Pawsey's HPC-vQPU turns batch HPC into interactive quantum simulators

Pawsey Supercomputing Research Centre researchers Shusen Liu, Pascal Jahan Elahi, and Ugo Varetto have introduced HPC-vQPU, an architecture that transforms batch-scheduled HPC systems into interactive virtual QPUs (quantum processing units) for quantum simulation. The key challenge is that secure HPC clusters use batch schedulers rather than the interactive, backend-oriented interfaces quantum software expects. HPC-vQPU solves this by separating a cloud-facing control plane—which manages device identity, task lifecycle, and snapshot binding—from an HPC-resident execution plane that claims work and runs it via scheduler-backed GPU jobs.
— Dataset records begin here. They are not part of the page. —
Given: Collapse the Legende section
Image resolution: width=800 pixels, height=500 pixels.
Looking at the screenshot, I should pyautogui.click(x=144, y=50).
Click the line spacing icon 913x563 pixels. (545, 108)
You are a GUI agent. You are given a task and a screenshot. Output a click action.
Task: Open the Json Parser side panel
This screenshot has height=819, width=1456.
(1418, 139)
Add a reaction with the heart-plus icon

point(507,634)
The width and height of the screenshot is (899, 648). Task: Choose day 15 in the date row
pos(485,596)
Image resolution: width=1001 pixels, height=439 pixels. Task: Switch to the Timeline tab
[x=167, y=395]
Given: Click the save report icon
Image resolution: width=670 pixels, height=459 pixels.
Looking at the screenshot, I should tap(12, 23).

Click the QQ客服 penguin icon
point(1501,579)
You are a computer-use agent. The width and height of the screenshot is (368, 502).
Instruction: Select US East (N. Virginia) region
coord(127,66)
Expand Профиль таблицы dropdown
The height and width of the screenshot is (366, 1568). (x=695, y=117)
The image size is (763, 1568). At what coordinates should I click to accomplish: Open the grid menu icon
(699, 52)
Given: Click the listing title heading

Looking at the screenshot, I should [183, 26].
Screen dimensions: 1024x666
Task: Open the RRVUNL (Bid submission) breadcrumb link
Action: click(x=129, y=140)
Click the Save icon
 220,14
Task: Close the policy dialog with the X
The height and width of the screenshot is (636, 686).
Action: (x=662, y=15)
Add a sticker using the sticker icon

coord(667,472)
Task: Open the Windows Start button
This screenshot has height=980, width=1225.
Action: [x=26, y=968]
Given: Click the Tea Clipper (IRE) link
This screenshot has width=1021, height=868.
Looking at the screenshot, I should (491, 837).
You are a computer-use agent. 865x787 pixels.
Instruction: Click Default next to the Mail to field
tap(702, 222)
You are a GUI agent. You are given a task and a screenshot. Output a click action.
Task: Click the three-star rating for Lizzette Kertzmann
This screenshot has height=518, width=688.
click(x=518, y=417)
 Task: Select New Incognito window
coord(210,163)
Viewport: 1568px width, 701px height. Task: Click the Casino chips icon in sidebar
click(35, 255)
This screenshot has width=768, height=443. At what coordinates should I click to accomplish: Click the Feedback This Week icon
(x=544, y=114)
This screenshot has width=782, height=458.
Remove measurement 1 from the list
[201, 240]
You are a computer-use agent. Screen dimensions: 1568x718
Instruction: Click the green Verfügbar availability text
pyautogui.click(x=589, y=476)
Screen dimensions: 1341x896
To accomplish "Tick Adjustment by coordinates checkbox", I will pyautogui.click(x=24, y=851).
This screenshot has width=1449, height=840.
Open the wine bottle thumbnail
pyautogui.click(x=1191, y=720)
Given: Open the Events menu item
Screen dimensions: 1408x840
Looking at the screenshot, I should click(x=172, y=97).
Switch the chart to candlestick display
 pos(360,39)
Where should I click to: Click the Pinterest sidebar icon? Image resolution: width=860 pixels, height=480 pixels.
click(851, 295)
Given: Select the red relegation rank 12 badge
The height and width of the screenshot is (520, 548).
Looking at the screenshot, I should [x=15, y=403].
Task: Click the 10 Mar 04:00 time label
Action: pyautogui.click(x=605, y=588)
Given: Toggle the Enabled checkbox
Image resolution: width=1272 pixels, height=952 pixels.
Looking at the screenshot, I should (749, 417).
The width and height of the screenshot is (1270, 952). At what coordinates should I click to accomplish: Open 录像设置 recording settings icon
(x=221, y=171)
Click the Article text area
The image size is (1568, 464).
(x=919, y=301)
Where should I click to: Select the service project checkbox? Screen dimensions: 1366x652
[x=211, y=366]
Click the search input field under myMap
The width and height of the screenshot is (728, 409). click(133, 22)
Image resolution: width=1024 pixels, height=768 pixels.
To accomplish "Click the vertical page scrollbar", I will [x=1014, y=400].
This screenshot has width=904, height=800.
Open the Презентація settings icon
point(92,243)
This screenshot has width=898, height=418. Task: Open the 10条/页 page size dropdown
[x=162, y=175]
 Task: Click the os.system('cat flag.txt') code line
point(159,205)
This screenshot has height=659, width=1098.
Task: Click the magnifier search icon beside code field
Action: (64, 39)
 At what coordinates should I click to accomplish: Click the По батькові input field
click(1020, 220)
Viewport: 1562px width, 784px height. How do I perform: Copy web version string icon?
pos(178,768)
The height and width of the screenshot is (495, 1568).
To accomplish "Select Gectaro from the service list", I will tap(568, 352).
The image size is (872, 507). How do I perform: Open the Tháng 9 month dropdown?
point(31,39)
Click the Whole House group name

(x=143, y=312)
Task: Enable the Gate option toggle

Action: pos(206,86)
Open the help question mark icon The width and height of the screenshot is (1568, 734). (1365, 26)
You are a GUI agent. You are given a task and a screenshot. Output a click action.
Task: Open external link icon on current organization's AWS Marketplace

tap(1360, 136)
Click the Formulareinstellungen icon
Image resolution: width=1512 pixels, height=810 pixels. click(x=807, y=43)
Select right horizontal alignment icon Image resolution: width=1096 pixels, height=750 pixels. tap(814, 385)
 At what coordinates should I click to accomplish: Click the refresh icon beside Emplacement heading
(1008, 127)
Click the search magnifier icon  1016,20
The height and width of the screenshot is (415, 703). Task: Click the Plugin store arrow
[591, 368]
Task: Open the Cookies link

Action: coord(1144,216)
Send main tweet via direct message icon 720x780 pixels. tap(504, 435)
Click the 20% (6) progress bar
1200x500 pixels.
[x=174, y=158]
Coordination is exclusively outbound and agent-initiated, meaning no inbound network paths are opened into the cluster.

The central innovation is a topology- and calibration-aware device snapshot that is atomically bound at claim time and carried into execution as an immutable contract. This makes each scheduled job hermetic while preserving fresh device semantics. The team implemented HPC-vQPU on Pawsey’s Setonix GPUs using Qiskit-Aer/cuQuantum for simulation and IBM Fez calibration data. Production experiments showed that service overhead is bounded and additive, workload scaling stays confined to the simulator, and calibration-bearing snapshots produce measurable output shifts. Claim-time binding successfully prevented stale execution after pre-claim device mutation, concurrent agents completed 50/50 tasks exactly once, and explicit recovery restored stale running tasks after agent failure.